On a grey Tuesday in April, under the solemn skies of Poland, a profound act of remembrance unfolded. Holocaust survivors from around the globe, their numbers now heartbreakingly few, joined thousands of participants for the 38th annual March of the Living. The event, held at the site of the Auschwitz-Birkenau extermination camp, coincides with Yom HaShoah, Holocaust Remembrance Day in the Jewish calendar. The march itself is a symbolic journey from the iron gates of Auschwitz to the vast, haunting ruins of Birkenau three kilometers away—retracing, in reverse, the final steps of so many. This year, the gathering carried an even heavier weight, as the shadows of history seemed to lengthen and touch the present with a chilling familiarity.
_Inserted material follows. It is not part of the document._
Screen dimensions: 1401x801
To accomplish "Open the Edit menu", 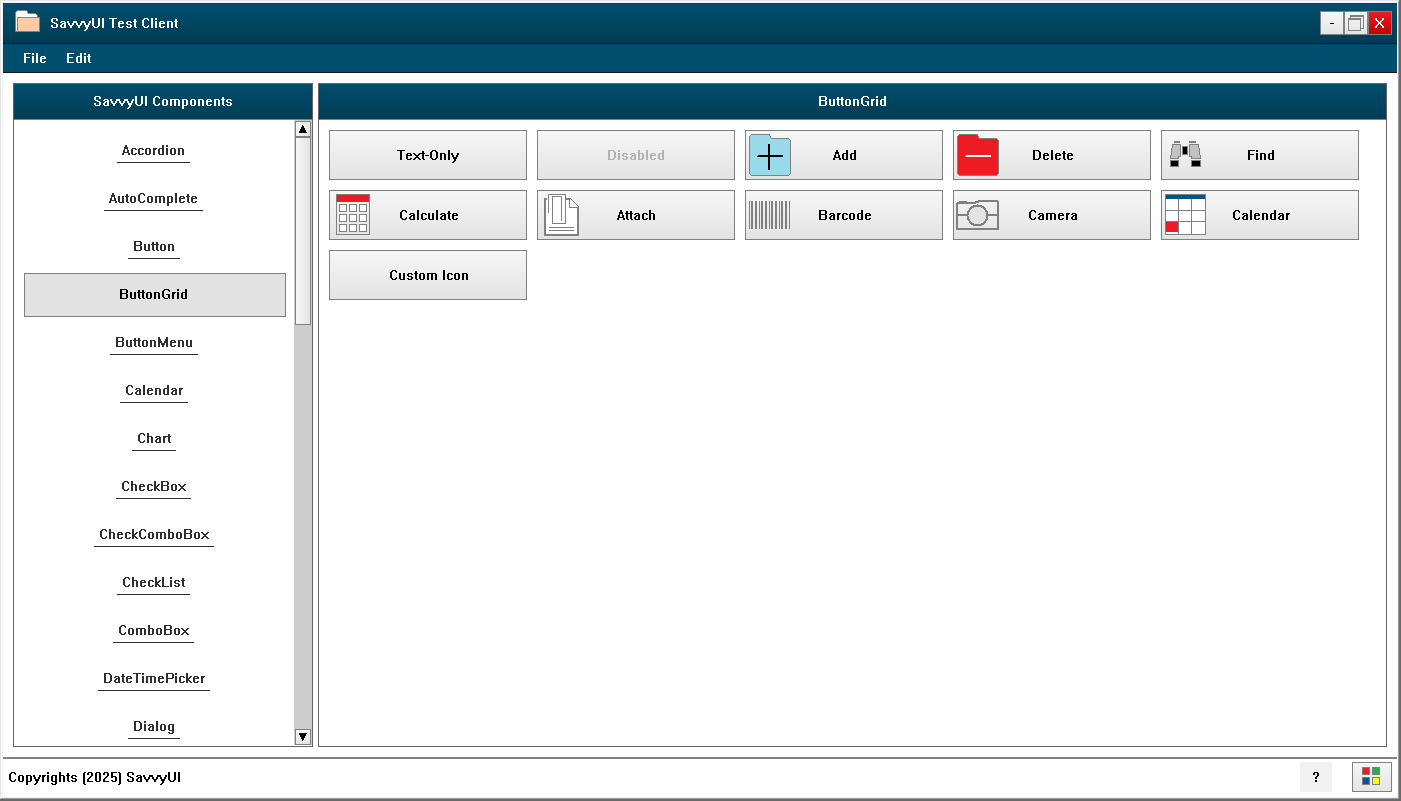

The presence of the survivors, some of whom had traveled from Israel despite complex logistical hurdles due to recent regional conflict, was a living bridge between past and present. Each step they took was a testament to resilience. Yet, their very presence also underscored a painful and urgent warning voiced by organizers like Revital Yakin Krakovsky. She spoke directly to a alarming global surge in antisemitism, particularly since the October 7th attacks, stating that its scale and normalization echo the dark times that preceded the Holocaust. This was not merely a memorial for history; it was a vigil for the present, a stark declaration that the hatred that fueled the genocide has not been consigned to history books but is mutating and spreading anew.
The fusion of past and present trauma was made devastatingly concrete by the inclusion of survivors from recent antisemitic attacks. Among them was Hannah Abesidon, who attended the march after her 78-year-old father, Holocaust survivor Tibor Weitzen, was killed in the Bondi Beach massacre in Sydney. His life, shaped by one genocide, was ended in a violent act of modern hatred. Her words, “My father didn’t make it because he was a Jew. It starts with the Jews but it doesn’t end with the Jews,” hung in the Polish air, connecting the cattle cars of Birkenau to a beachside celebration in Australia. This tragic continuum gave the march a gut-wrenching immediacy, framing it not just as a tribute to the six million, but as a protest against the ongoing violence targeting their descendants.
Simultaneously, as the march proceeded in Poland, the entire nation of Israel came to a standstill in tribute. At 10:00 in the morning, a two-minute siren wailed across cities and highways. Cars stopped, drivers stood on roads, and the bustling rhythm of daily life halted in a powerful, unified act of collective memory. This moment of silence, observed annually on this Hebrew calendar date, is a visceral national ritual. It momentarily collapses time, forcing a society defined by its forward momentum to stop and inhabit a shared past of profound loss. The silence is a language in itself, speaking of a catastrophe so vast it is woven into the very fabric of modern Israeli identity.
This year’s remembrance unfolded against a backdrop of fragile regional tension, following a period of open conflict with Iran. The backdrop of war and a tentative ceasefire added another layer of anxiety and resonance to the commemorations. For many, the lessons of the Holocaust are deeply intertwined with the imperative of Jewish security and sovereignty. The sirens in Israel, therefore, mourned not only the victims who had no state to protect them in the 1940s, but also reverberated with contemporary fears and vulnerabilities. The commemorations thus existed in a tense space between mourning absolute powerlessness and affirming present-day strength, all while navigating an unstable geopolitical landscape.
In conclusion, the events of this Holocaust Remembrance Day formed a poignant diptych of grief and vigilance. In Poland, the physical march through the geography of genocide, led by survivors and those touched by new violence, was a powerful performance of memory against the tide of forgetting and hate. In Israel, the immersive, silent siren was an internalized, national meditation on that same memory. Together, they sent a unified message: that remembrance is not a passive, annual ritual, but an active, urgent duty. The survivors marching, the daughter mourning a father lost twice to hatred, and a nation pausing in silence all pleaded for the world to truly heed the central lesson of the Shoah—that unchecked bigotry is a threat to our common humanity. Their actions declared that to remember the past is to be compelled to shape a more just and vigilant present.